_Task prompt_: In the entries below, work out how many lines include "laptop", and write only that number.

Source material START

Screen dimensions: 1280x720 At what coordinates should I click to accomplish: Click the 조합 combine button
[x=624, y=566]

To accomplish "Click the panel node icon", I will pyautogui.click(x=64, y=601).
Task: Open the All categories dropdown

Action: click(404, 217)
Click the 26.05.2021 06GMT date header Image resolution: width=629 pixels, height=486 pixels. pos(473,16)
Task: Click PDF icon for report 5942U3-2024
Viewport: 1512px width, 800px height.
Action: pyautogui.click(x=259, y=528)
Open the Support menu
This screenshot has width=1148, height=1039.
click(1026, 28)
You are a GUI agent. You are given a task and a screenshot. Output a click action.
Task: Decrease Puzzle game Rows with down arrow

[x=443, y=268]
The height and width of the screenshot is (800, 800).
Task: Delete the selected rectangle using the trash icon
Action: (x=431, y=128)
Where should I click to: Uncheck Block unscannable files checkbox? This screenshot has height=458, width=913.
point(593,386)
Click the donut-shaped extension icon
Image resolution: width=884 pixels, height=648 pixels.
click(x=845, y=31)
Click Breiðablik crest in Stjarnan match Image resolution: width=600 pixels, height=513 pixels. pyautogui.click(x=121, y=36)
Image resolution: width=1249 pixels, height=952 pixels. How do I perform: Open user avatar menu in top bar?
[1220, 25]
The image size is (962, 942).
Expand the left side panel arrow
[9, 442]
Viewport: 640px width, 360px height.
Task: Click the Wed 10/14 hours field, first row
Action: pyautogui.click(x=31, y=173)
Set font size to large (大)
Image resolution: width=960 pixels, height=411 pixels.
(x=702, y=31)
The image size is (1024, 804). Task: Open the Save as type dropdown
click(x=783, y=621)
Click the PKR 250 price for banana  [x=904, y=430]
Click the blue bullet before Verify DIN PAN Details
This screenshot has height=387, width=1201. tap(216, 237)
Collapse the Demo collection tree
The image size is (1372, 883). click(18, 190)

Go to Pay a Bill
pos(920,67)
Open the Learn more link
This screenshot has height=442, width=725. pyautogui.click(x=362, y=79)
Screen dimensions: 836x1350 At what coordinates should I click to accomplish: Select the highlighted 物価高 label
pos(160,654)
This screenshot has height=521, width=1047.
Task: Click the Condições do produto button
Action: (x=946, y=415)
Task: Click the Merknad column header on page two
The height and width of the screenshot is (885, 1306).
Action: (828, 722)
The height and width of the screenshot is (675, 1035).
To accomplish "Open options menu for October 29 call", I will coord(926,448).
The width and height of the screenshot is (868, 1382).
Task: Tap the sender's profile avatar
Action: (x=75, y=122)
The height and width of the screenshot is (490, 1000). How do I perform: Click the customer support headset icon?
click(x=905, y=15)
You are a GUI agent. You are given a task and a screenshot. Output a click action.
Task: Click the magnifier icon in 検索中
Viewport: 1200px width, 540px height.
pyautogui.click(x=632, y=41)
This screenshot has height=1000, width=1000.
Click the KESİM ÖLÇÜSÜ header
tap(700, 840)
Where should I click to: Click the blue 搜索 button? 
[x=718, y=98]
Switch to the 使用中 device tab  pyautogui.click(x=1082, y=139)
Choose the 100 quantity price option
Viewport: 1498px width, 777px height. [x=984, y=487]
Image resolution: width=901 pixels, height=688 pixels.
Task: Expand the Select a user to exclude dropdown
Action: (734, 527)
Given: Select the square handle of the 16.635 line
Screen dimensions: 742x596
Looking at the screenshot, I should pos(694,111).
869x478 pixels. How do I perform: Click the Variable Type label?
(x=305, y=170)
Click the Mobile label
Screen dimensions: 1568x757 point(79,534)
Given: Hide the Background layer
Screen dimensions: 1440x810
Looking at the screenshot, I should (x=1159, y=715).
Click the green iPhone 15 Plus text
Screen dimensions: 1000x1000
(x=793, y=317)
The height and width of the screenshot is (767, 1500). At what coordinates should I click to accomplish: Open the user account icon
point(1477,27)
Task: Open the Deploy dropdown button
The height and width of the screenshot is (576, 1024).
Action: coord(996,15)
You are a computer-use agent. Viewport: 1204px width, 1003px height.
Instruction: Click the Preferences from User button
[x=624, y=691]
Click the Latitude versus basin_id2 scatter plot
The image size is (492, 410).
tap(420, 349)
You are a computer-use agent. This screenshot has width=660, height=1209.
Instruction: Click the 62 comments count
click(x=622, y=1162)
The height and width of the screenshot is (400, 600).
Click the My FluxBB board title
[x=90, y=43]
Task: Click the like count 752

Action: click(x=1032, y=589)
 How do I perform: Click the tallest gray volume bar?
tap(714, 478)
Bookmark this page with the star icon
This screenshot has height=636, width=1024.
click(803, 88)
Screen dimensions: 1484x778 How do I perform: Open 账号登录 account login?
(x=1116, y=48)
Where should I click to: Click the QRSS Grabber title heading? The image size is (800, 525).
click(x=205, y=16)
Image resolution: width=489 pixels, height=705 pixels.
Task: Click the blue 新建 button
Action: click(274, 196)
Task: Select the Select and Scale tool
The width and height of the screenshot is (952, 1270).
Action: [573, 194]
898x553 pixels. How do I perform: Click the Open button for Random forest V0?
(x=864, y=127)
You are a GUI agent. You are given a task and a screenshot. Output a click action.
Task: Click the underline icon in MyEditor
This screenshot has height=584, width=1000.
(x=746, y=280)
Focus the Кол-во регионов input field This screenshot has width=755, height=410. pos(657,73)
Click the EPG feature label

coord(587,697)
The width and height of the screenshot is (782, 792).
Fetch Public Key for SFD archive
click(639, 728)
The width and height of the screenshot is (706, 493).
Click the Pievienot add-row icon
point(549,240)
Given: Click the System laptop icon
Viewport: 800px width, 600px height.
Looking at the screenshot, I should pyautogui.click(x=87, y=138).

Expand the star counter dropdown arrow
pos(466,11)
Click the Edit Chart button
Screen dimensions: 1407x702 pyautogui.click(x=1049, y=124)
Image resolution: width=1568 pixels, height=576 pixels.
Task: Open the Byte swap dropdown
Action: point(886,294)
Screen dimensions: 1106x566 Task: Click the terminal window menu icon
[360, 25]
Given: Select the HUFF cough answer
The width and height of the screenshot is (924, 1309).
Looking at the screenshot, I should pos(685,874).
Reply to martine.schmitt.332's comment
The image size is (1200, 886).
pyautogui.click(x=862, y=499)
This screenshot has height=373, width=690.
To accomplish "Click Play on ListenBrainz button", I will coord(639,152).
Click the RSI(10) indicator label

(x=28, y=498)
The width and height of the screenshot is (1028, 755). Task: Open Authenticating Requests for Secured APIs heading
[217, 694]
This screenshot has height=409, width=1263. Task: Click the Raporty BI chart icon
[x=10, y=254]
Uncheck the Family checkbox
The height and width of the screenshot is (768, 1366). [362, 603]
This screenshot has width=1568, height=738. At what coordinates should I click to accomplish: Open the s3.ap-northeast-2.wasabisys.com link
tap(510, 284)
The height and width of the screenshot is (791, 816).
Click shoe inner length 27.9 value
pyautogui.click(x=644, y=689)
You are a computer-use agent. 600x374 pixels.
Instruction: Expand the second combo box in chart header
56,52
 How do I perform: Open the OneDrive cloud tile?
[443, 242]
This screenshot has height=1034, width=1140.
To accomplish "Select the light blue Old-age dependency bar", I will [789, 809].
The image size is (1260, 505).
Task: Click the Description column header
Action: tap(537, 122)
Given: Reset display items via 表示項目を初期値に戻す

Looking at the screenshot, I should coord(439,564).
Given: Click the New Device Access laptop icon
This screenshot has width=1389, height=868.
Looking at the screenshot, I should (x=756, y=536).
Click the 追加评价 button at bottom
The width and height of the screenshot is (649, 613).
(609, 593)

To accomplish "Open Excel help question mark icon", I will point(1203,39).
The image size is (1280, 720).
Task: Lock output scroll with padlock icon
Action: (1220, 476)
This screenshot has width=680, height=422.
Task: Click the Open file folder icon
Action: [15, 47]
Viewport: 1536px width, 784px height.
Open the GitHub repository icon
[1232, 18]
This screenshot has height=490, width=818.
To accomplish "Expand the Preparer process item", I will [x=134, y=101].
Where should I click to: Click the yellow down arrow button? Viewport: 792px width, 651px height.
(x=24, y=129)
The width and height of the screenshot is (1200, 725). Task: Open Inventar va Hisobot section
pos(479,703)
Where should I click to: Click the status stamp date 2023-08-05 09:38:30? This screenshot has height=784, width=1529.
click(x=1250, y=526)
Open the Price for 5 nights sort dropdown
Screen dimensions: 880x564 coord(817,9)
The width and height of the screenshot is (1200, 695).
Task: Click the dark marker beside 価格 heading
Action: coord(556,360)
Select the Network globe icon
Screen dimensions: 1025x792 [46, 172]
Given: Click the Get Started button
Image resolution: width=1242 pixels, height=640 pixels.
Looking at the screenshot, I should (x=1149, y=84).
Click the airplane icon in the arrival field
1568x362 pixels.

Source material END

_Output for this exercise_: 2